## WHAT IS REQUIRED
Pull out every line below that contains the word "will".

## SOURCE RECORDS
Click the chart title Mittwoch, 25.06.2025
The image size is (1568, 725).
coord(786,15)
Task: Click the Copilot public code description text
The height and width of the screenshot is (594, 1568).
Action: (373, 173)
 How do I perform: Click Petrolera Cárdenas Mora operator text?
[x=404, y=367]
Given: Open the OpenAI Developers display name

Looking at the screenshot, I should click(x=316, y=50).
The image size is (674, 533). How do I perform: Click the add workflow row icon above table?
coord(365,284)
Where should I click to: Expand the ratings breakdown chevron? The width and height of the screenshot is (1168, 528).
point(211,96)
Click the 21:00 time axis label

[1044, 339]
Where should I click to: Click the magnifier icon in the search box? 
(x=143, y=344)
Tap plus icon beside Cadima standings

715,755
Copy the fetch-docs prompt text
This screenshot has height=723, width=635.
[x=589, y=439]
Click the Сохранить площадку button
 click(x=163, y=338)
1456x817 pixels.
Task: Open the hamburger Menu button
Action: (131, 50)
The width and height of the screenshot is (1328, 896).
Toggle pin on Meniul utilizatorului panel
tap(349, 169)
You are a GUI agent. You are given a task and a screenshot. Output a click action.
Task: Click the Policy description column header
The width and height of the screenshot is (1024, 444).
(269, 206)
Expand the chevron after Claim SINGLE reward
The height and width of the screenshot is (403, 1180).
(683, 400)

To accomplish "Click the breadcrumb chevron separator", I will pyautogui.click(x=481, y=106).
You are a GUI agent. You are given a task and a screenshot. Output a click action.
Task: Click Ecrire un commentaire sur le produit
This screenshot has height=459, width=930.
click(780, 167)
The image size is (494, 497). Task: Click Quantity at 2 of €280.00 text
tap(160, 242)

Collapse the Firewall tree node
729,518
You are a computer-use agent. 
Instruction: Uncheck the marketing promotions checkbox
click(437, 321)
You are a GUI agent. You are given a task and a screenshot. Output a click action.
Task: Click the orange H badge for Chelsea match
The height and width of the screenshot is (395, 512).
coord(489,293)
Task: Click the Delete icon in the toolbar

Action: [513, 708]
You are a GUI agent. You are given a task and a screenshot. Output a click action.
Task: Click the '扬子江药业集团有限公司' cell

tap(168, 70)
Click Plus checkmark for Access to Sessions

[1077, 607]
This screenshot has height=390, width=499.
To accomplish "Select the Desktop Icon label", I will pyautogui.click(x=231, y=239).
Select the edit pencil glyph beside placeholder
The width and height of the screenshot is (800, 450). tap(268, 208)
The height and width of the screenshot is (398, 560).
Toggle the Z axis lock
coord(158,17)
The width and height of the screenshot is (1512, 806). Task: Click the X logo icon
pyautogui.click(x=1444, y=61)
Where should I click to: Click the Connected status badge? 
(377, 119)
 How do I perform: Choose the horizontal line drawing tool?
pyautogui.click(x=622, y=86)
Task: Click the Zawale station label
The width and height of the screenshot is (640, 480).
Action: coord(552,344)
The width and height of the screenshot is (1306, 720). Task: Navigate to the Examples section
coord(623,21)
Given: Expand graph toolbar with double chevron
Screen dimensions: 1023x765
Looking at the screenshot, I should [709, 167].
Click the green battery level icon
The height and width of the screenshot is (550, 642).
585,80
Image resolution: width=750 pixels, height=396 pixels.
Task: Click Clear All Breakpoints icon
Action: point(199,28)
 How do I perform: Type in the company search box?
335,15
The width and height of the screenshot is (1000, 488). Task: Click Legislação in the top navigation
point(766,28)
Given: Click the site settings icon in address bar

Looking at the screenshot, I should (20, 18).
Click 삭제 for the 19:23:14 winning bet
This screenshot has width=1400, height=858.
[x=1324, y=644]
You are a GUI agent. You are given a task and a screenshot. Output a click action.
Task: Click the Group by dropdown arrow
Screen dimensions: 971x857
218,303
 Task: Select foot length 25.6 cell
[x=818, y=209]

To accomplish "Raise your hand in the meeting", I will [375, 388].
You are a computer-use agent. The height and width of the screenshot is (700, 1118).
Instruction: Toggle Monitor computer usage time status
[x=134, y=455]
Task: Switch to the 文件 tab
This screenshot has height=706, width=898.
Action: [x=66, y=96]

## ANSWER TO THE PROBLEM
To accomplish "Click the breadcrumb chevron separator", I will pyautogui.click(x=481, y=106).
To accomplish "Select the Desktop Icon label", I will pyautogui.click(x=231, y=239).
To accomplish "Raise your hand in the meeting", I will [375, 388].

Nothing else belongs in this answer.